7 \ Une nouvelle politique et une gestion humaine chez Gaulejac

Gaulejac affirme qu’il faut travailler à construire un imaginaire social qui permette de penser différemment les rapports entre l'économique, le social, le politique. Les managers pourront se sentir investis de la mission de développer des régulations nouvelles entre les actionnaires, les clients et les employés. Il souligne la disparition de véritables classes sociales qui deviennent des places sociales, les ouvriers sont devenus employés et la bourgeoisie à tendance à disparaître pour laisser place à une hyper bourgeoisie sans frontière et sans représentation sociétale. Ceci a pour conséquences de favoriser l’individualisme et donc l’appartenance et la soumission à l’entreprise.

Gaulejac estime qu’il est normal de faire appel à la gestion pour organiser la vie d’entreprise tant que cette gestion intègre des idéaux humains et sociaux Pour lui cette dérive sociétale peut être évité par une nouvelle manière de faire de la politique. L’accumulation de richesses ne doit pas être une fin en-soi, mais un moyen d’améliorer le sort de l’humanité.

Les “ collaborateurs ne savent plus à quel sens se vouer ”, comme l’affirme Vincent de Gaulejac. La mise en oeuvre de l’idéologie gestionnaire se traduit, par des symptômes bien connus (stress, sentiment de harcèlement, désillusion, fatigue d’être soi), mais aussi par un sentiment d’inexistence sociale.

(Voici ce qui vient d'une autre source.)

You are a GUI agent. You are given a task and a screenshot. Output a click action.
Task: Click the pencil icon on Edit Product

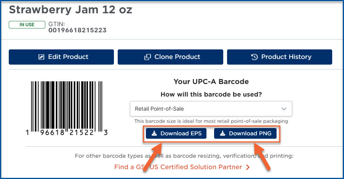41,57
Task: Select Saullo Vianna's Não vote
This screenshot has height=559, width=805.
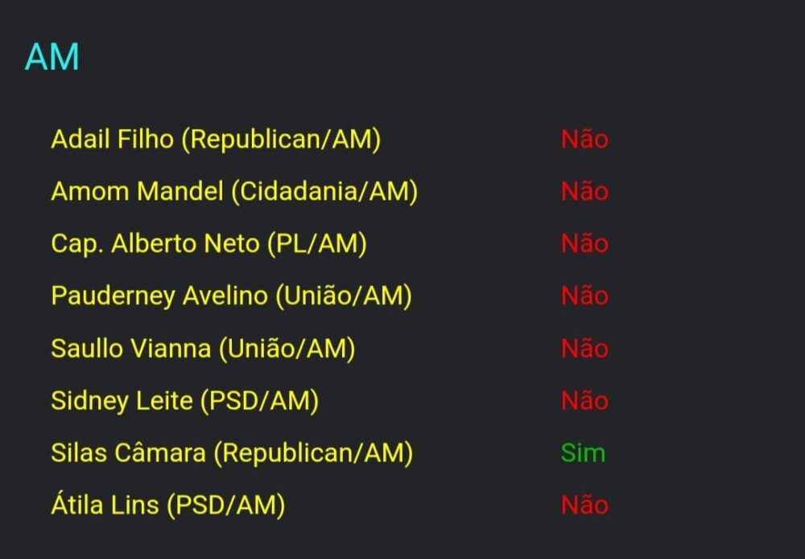Action: tap(584, 349)
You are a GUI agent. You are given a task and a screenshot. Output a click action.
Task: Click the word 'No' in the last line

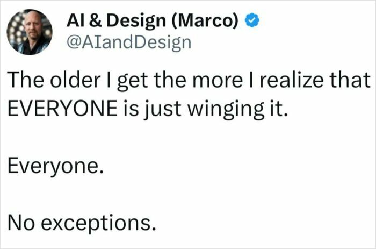coord(19,221)
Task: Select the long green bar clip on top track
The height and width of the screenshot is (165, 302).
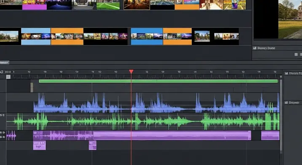Action: (158, 81)
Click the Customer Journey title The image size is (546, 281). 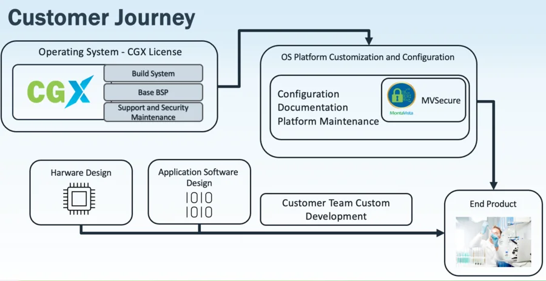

Phénomène d’autant plus grave que le travail reste un élément-clé de structuration de l’Homme, même si la vie au travail et la vie en dehors sont de moins en moins séparées.

On pourrait résumer en citant l’auteur pour qui “ il convient d’abord de penser la gestion autrement en la réinscrivant dans une préoccupation anthropologique : une gestion humaine des ressources plutôt qu’une gestion des ressources humaines. ”

Ceci passe également par une autre volonté politique, qui doit être différente de celle des entreprises. Sans pour autant apporter de réponses précises, Gaulejac renvoie les politiciens à réfléchir sur la manière de concevoir une société où l’Homme serait au centre et non plus le profit.

8 \ Conclusion

Pour ces auteurs, s’il y a bien dénonciation des méthodes pernicieuses utilisées en entreprise, il y a également critique de la volonté de plus en plus explicite d’exportation du modèle de fonctionnement de l’entreprise à la société tout entière. Il s’agit de (faire) croire que l’objectif fondamental de l’entreprise est de s’intéresser aux hommes et au destin de la planète et qu’il faut donc utiliser les outils de l’entreprise afin de “ réguler ” le monde et les hommes.

Cependant, Gaulejac bien que critique envers l’idéologie managériale affirme que "la gestion n’est pas un mal en soi. Il est légitime d’organiser le monde, de rationaliser la production, de se préoccuper de rentabilité. A condition que ces préoccupations améliorent les relations humaines et la vie sociale ”. Pour lui cette dérive sociétale peut être évitée par une nouvelle manière de faire de la politique. Le Goff à une démarche similaire en affirmant qu’il faut davantage prendre en compte la liberté citoyenne au sein de l’entreprise. Sa critique a ici pour but de rendre “ la liberté au citoyen dans l’entreprise ” comme dans toute la société.

L’Homme doit retrouver sa place dans cette société, et ne plus être pensé que comme une ressource pour cela il s’agit d’abandonner la logique de performance pour celle des besoins. Car cette logique pousse à l’individualisme, à l’heure où la globalisation nous pousse à penser à l’échelle mondiale. Il faut repenser le modèle de gestion en intégrant les notions de qualité de vie et développement solidaire.